One of the main applications of these gradients is to use during optimization. See the other [TODO] example notebook for a tutorial on how to do that from scratch, or use the ready-built [Qubit-Discovery](https://github.com/stanfordLINQS/Qubit-Discovery) module!

## Gotchas

Since SQcircuit uses PyTorch as a backend to compute gradients, there are a few things to be aware of if you haven't used PyTorch before.

### 1. Gradients add unless cleared

Suppose you calculate the gradient of the qubit frequency

```
qubit_frequency = circuit.efreqs[1] - circuit.efreqs[0]
qubit_frequency.backward()
```

and then calculate the gradient of the $T_1$ time due to capacitive loss
```
T1 = circuit.dec_rate('capacitive', (0, 1))
T1.backward()
```

The gradient of the elements will not be the gradient of just $T_1$, but instead the gradient of $T_1$ **plus** the gradient of $\omega_{10}$. This is because every time you call `.backward()`, PyTorch adds the gradient on. 
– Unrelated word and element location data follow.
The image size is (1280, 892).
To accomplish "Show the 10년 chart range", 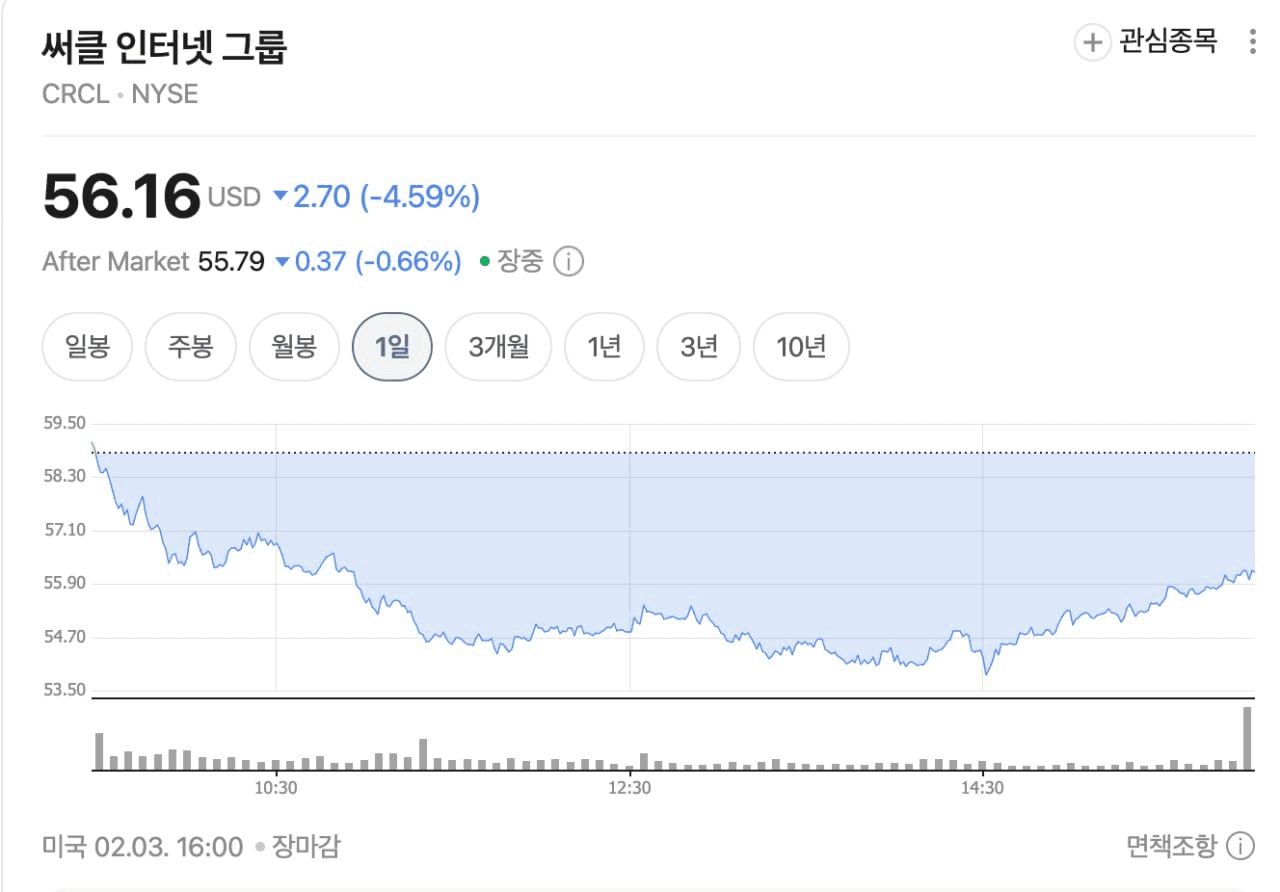I will tap(801, 348).
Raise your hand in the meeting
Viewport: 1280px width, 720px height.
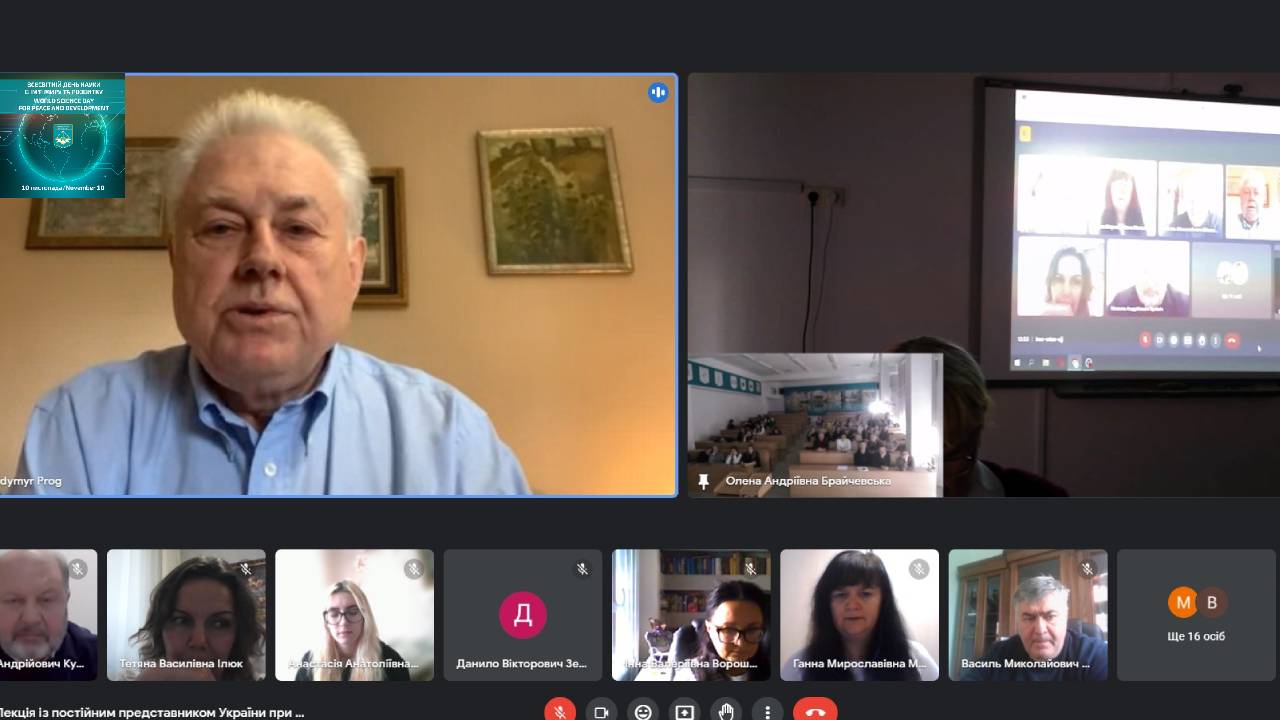(726, 711)
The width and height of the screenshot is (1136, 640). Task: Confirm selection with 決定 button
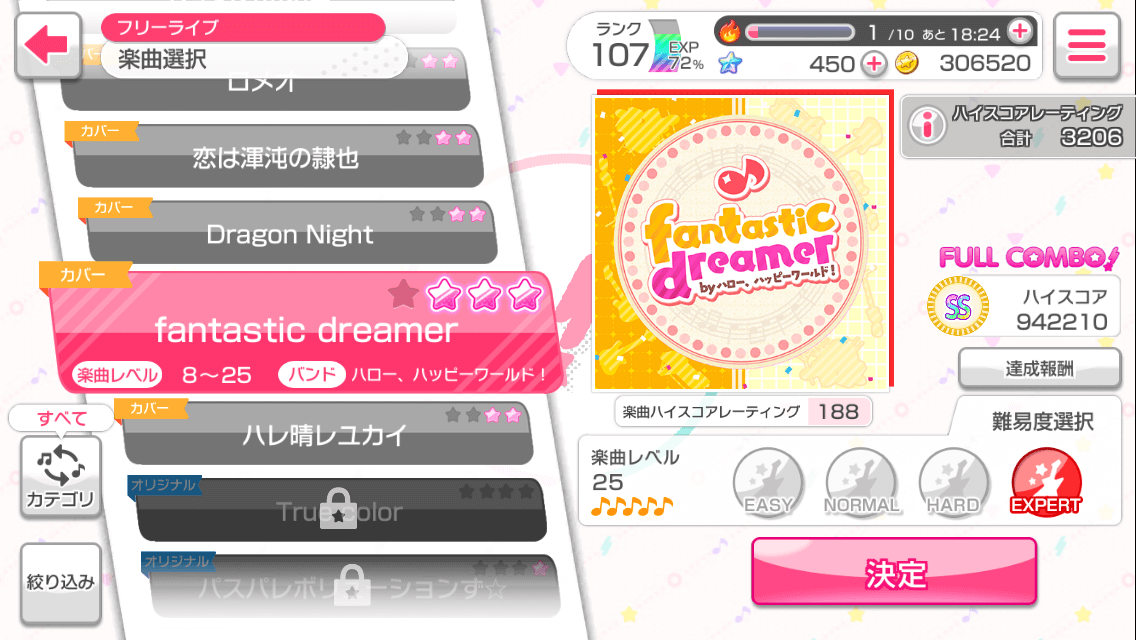pos(894,572)

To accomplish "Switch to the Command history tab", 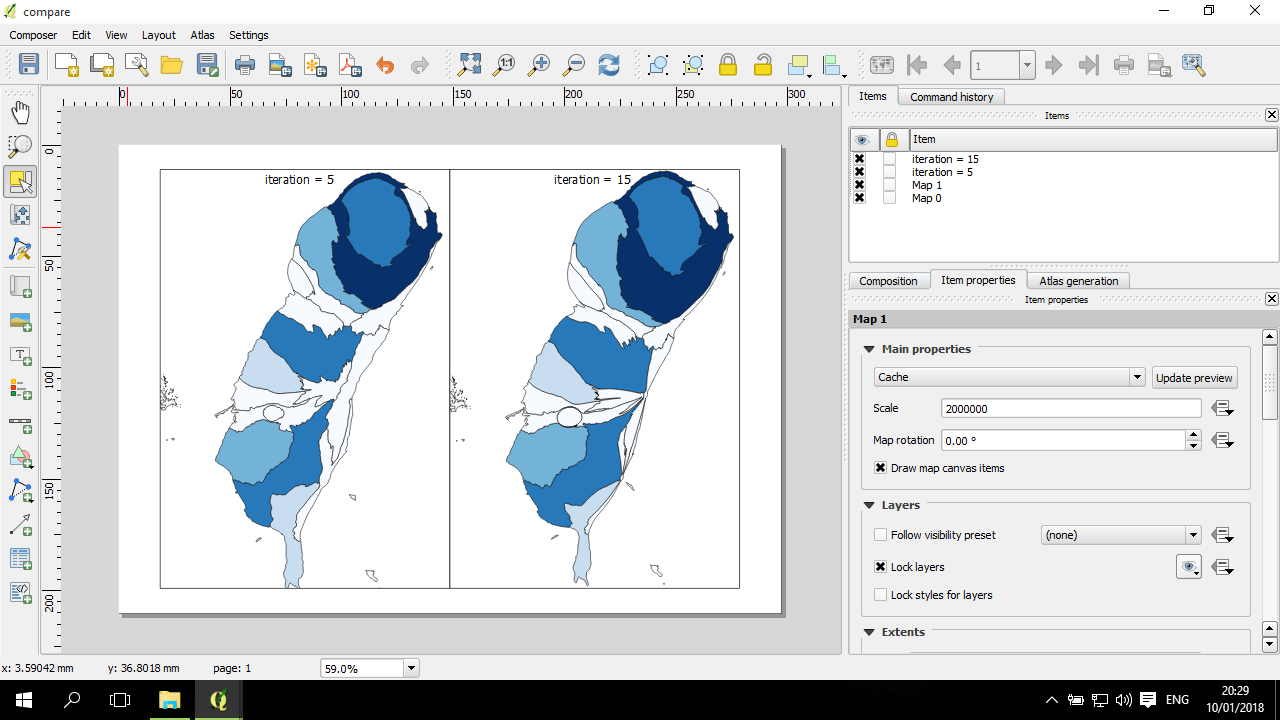I will [x=950, y=96].
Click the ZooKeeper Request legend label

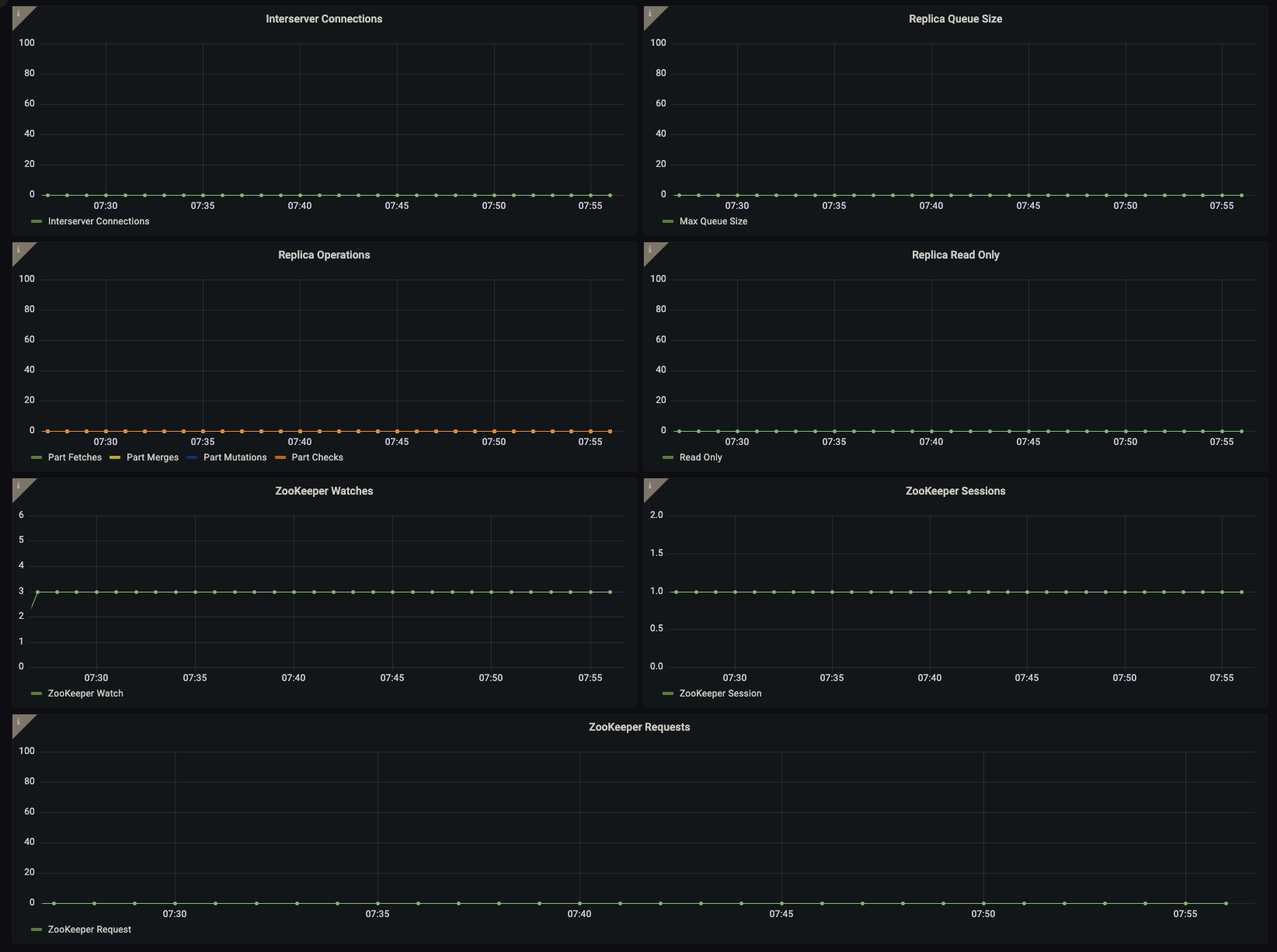[89, 929]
To fix this, you must reset the gradients to zero. To do this, call the `.zero_grad()` method of the circuit. 


### 2. You can't call `.backward()` twice

Suppose you compute the qubit frequency and compute the gradients by calling `.backward()` on it.

```
qubit_frequency = cr.efreqs[1] - cr.efreqs[0]
qubit_frequency.backward()
```

If you need to recompute the gradient of `qubit_frequency` (for example, if you've zeroed the gradients in-between), calling `.backward()` on `qubit_frequency` again won't work. PyTorch automatically deletes some internal data after calling `.backward()` to save memory.

Instead, you need to recompute the value, and then call
```
qubit_frequency = cr.efreqs[1] - cr.efreqs[0]
qubit_frequency.backward()
```

If you know in advance you're going to need to recompute the gradient later, you can let PyTorch know by passing in `retain_graph=True` to `.backward()`.
```
qubit_frequency.backward(retain_graph=True)
```


### Takeaways

* Always call `circuit.zero_grad()` between calculating gradients of different functions.
* Don't call `.backward()` twice on the same value; to recompute a gradient you must recompute the value.